## WORK REQUIRED
Copy each line from the data that has the word "agent" in it.

[Stored data entries]
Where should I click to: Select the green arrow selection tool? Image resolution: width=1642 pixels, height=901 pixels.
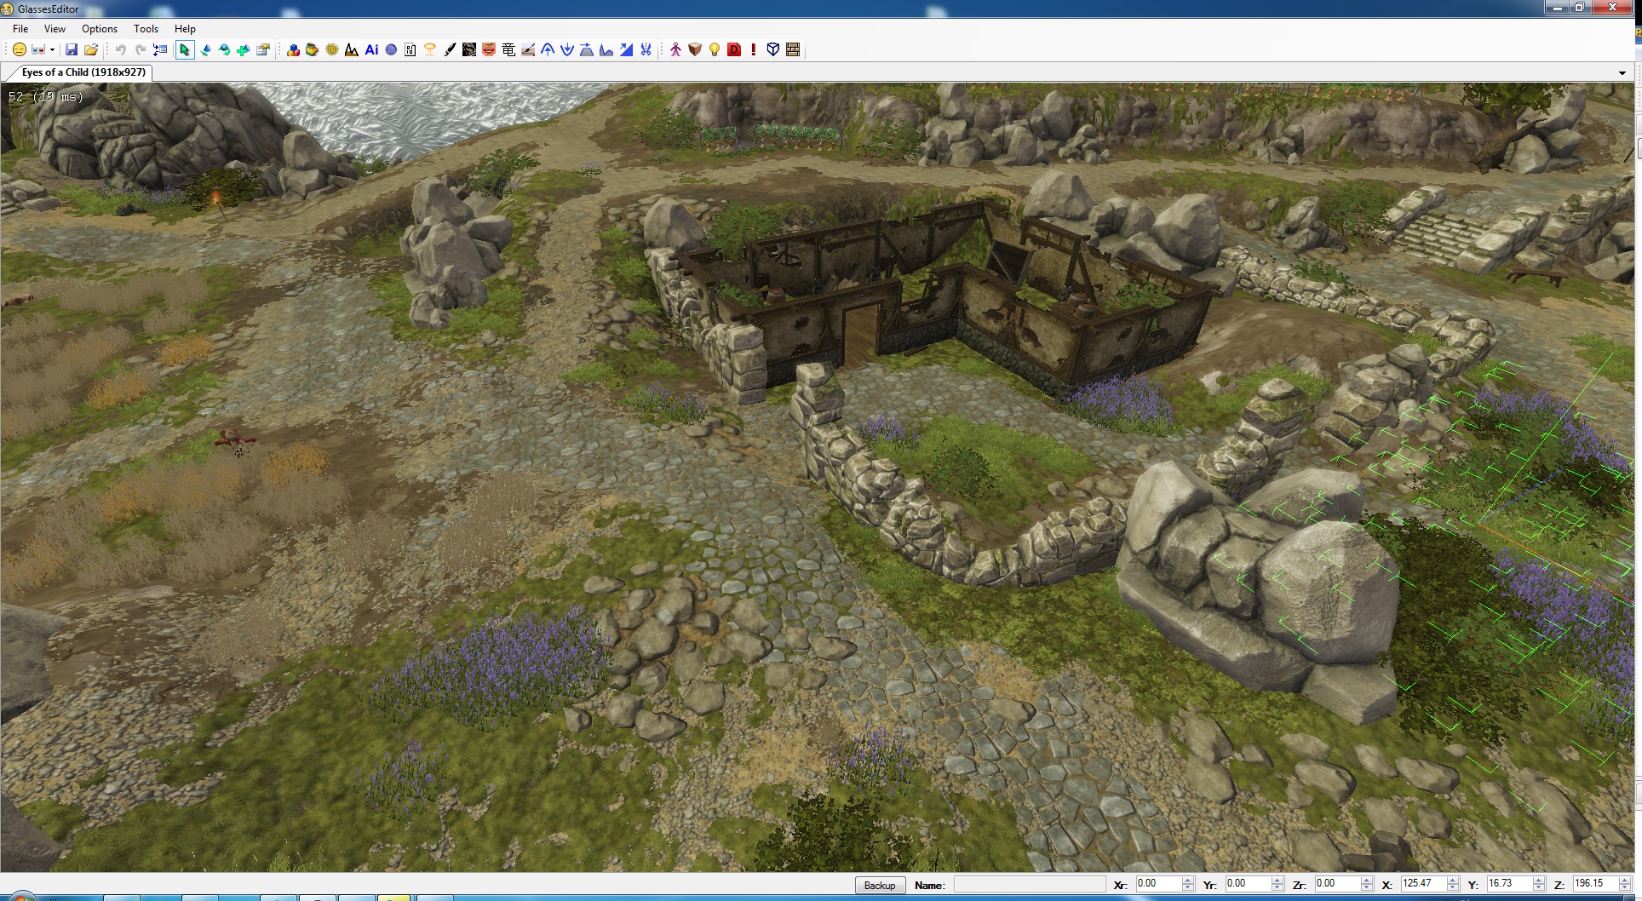coord(184,50)
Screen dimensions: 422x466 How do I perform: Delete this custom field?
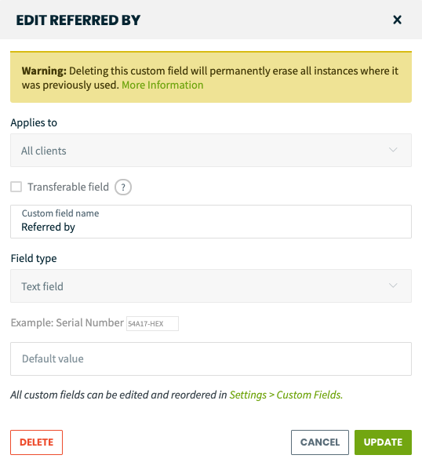pyautogui.click(x=37, y=442)
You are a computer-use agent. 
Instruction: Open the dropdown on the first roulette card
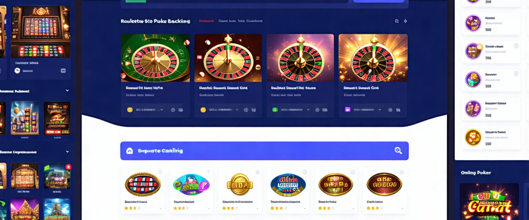(162, 110)
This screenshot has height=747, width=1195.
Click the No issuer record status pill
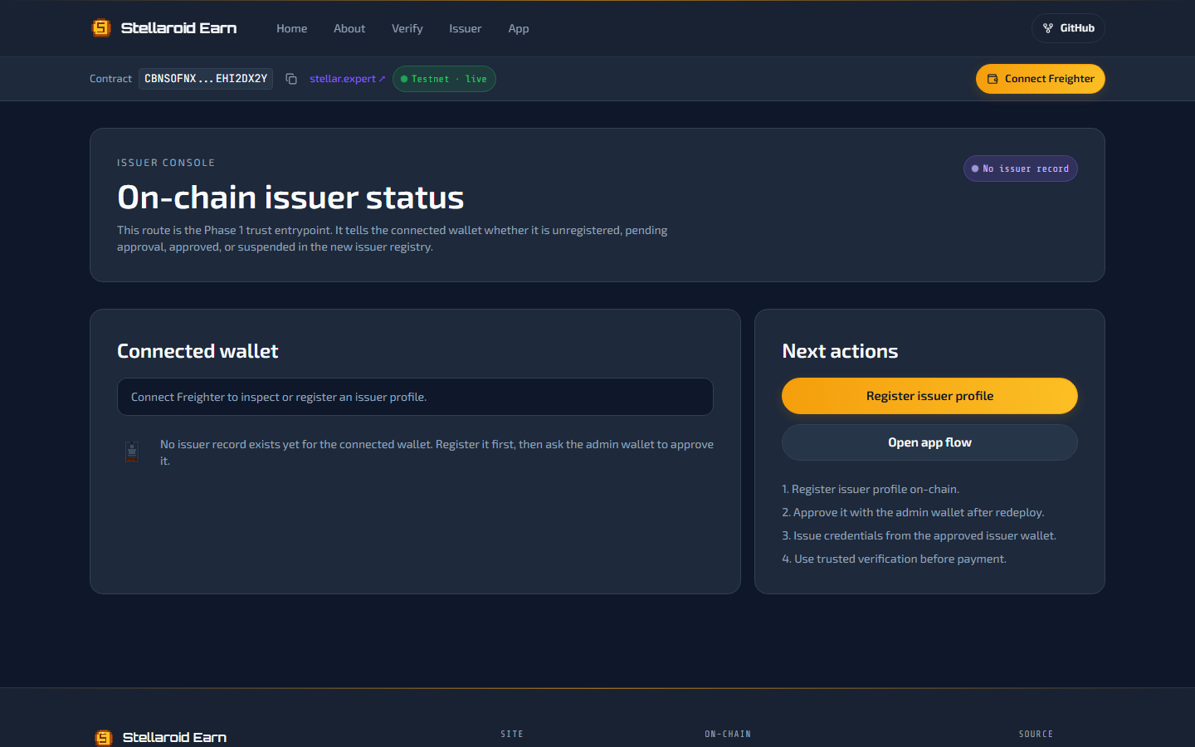(x=1020, y=168)
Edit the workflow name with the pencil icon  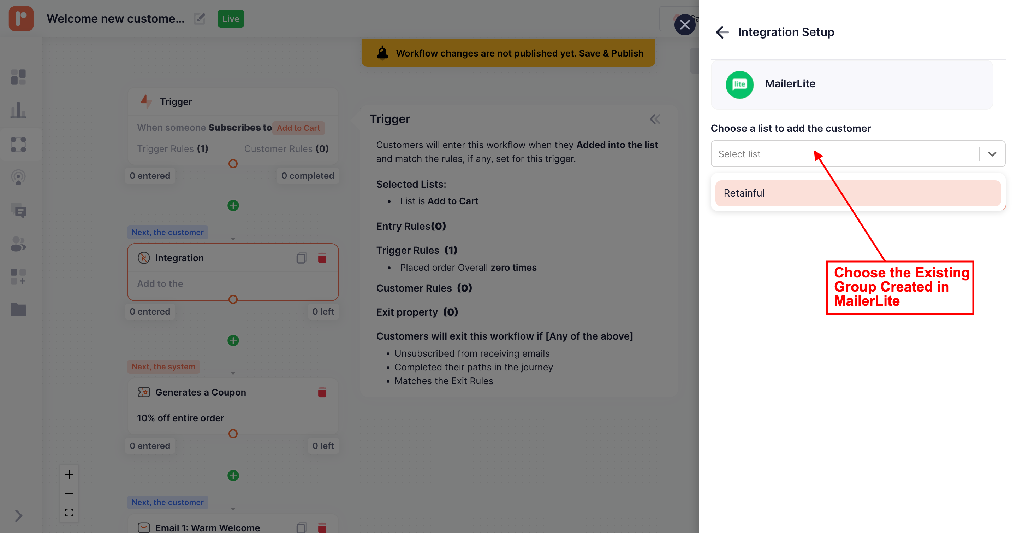click(199, 19)
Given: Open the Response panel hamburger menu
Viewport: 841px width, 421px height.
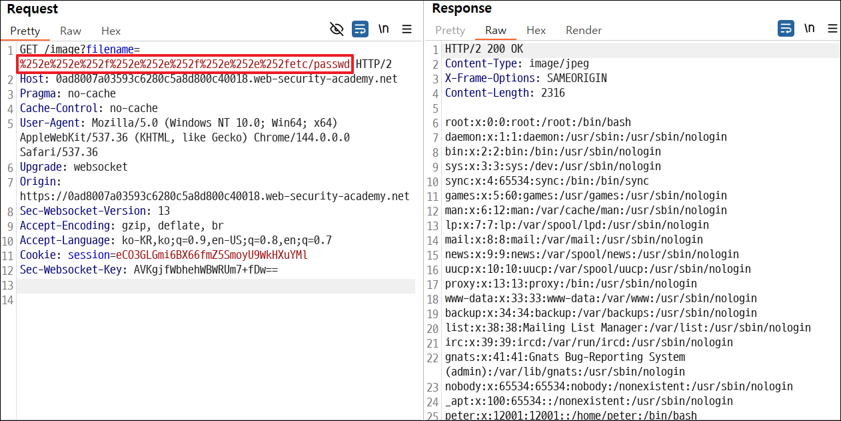Looking at the screenshot, I should click(832, 28).
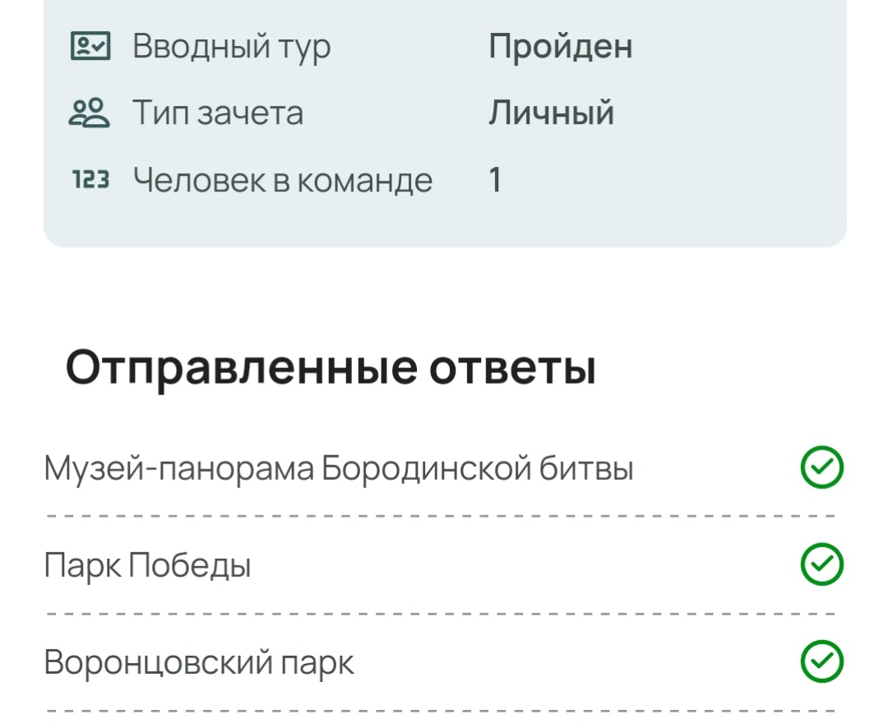This screenshot has width=888, height=728.
Task: Click green checkmark next to Парк Победы
Action: click(821, 564)
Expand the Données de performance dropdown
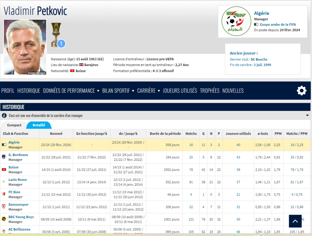 (71, 91)
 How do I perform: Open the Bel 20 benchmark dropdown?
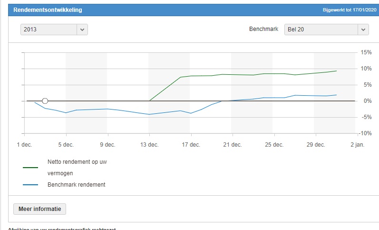coord(321,30)
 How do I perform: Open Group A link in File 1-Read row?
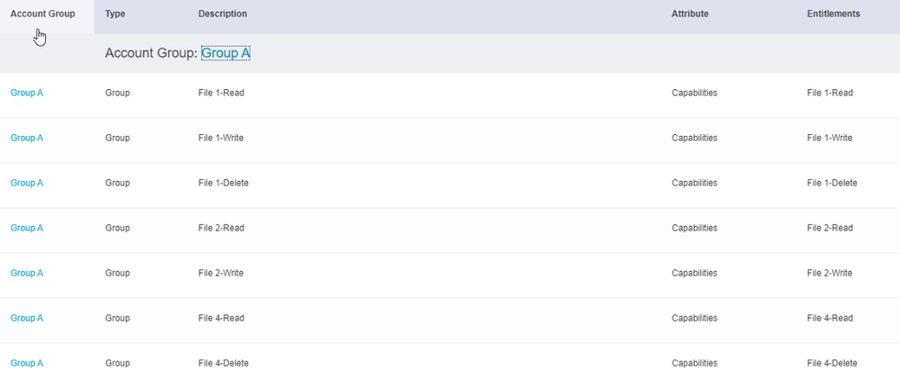26,93
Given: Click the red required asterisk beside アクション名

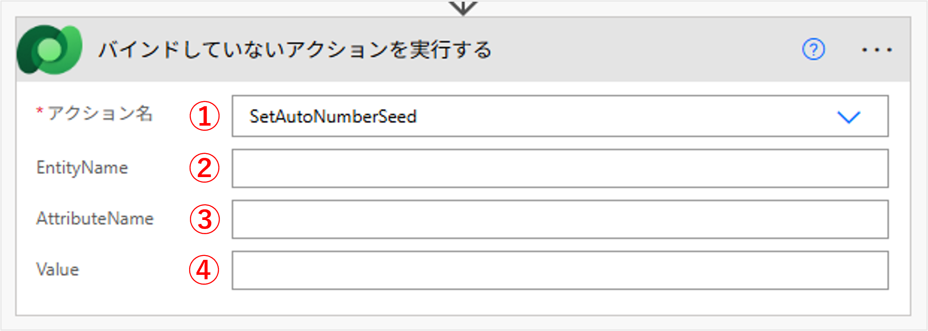Looking at the screenshot, I should point(39,111).
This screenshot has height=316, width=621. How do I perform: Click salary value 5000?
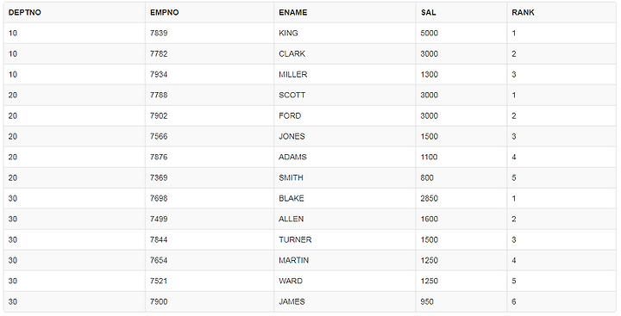430,34
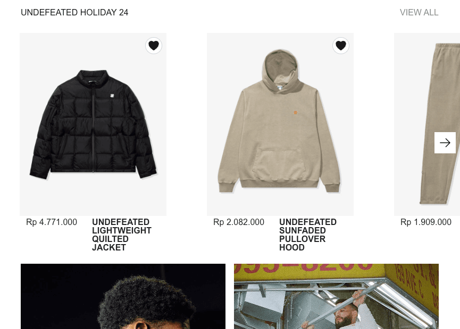460x329 pixels.
Task: Click the orange logo on the tan hoodie
Action: 296,112
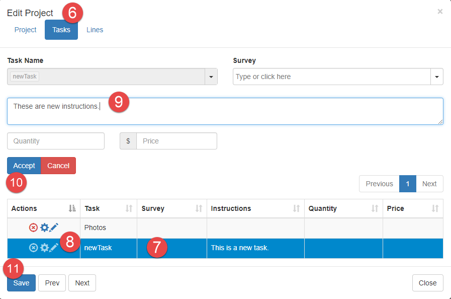The height and width of the screenshot is (299, 451).
Task: Click into the Price input field
Action: pos(176,141)
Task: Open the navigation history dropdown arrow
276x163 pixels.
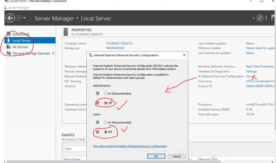Action: coord(25,18)
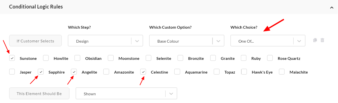Collapse the Conditional Logic Rules section
Viewport: 338px width, 103px height.
click(332, 7)
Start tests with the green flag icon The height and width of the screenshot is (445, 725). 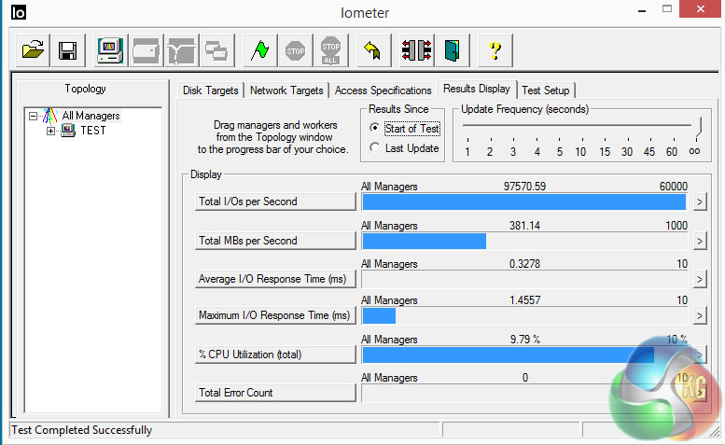[259, 50]
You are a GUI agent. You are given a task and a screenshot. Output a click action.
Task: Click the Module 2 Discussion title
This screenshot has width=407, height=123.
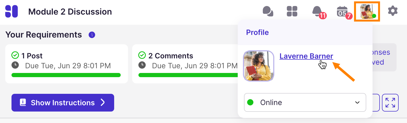point(70,12)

## RESULT FOR THIS TASK
You are a computer-use agent. 
You are a GUI agent. You are given a task and a screenshot. Output a click action.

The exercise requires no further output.